[Pointing data for screenshots]
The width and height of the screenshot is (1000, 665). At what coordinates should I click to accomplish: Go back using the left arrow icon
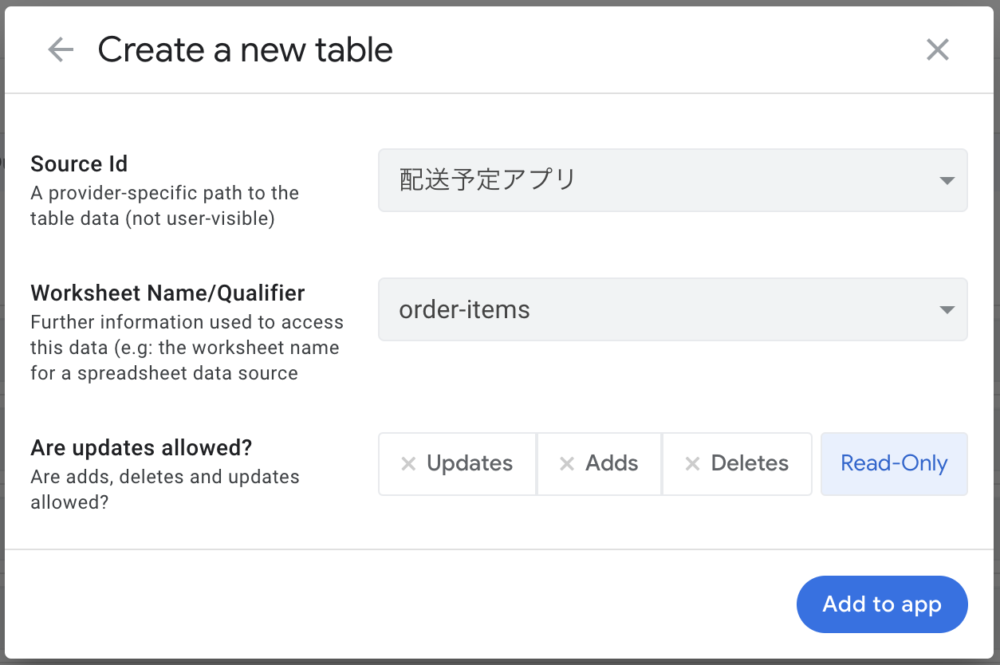(x=61, y=50)
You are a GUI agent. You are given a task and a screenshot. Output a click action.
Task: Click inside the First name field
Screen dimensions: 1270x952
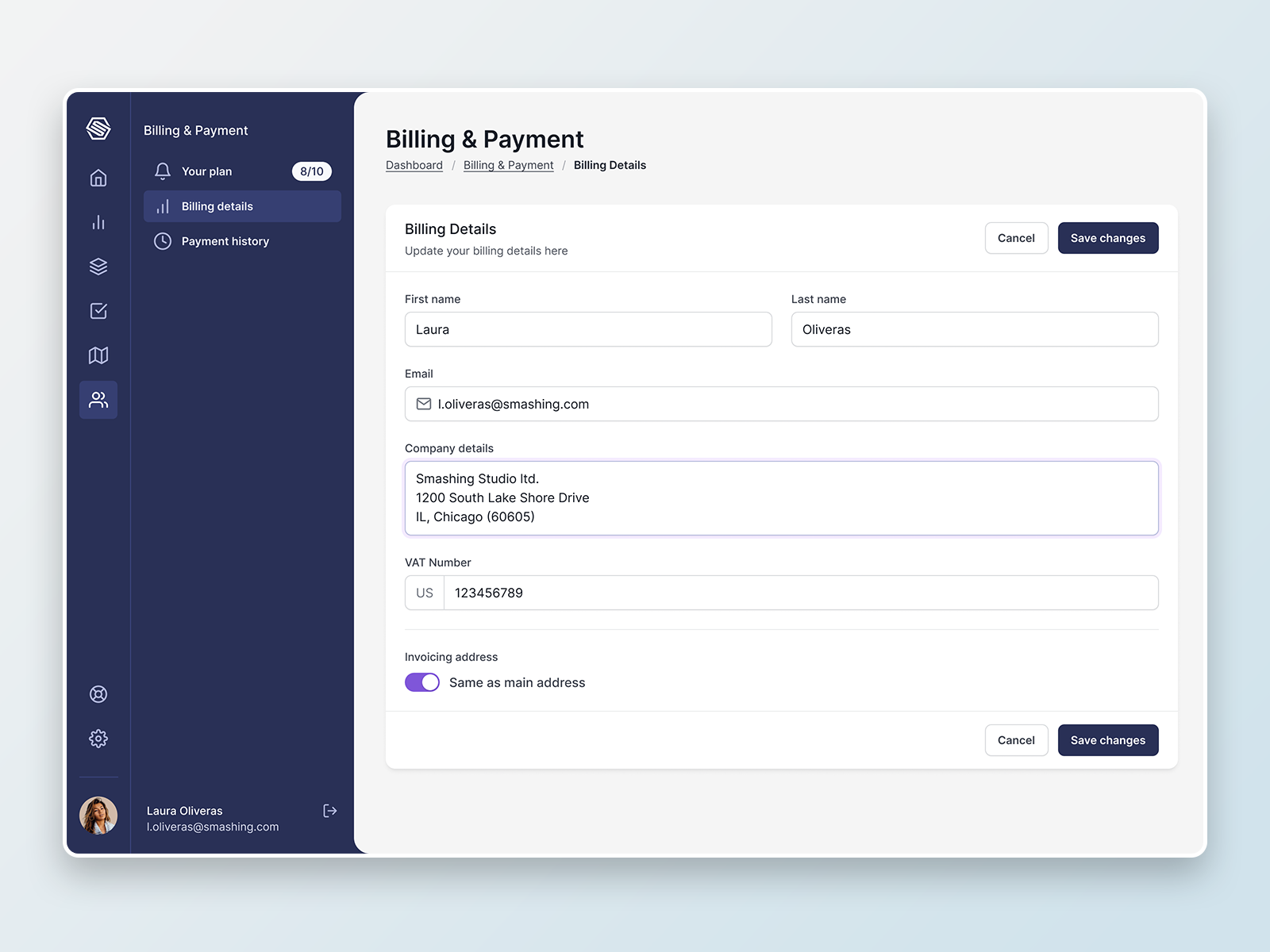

▶ The task
Could you quote each item above word for word, leaving out the pictures?

▶ Exercise answer
The width and height of the screenshot is (1000, 665). At what coordinates should I click to accomplish: Go back using the left arrow icon
(x=61, y=50)
You are a GUI agent. You are given a task and a screenshot. Output a click action.
Task: Click inside the First name field
Screen dimensions: 1270x952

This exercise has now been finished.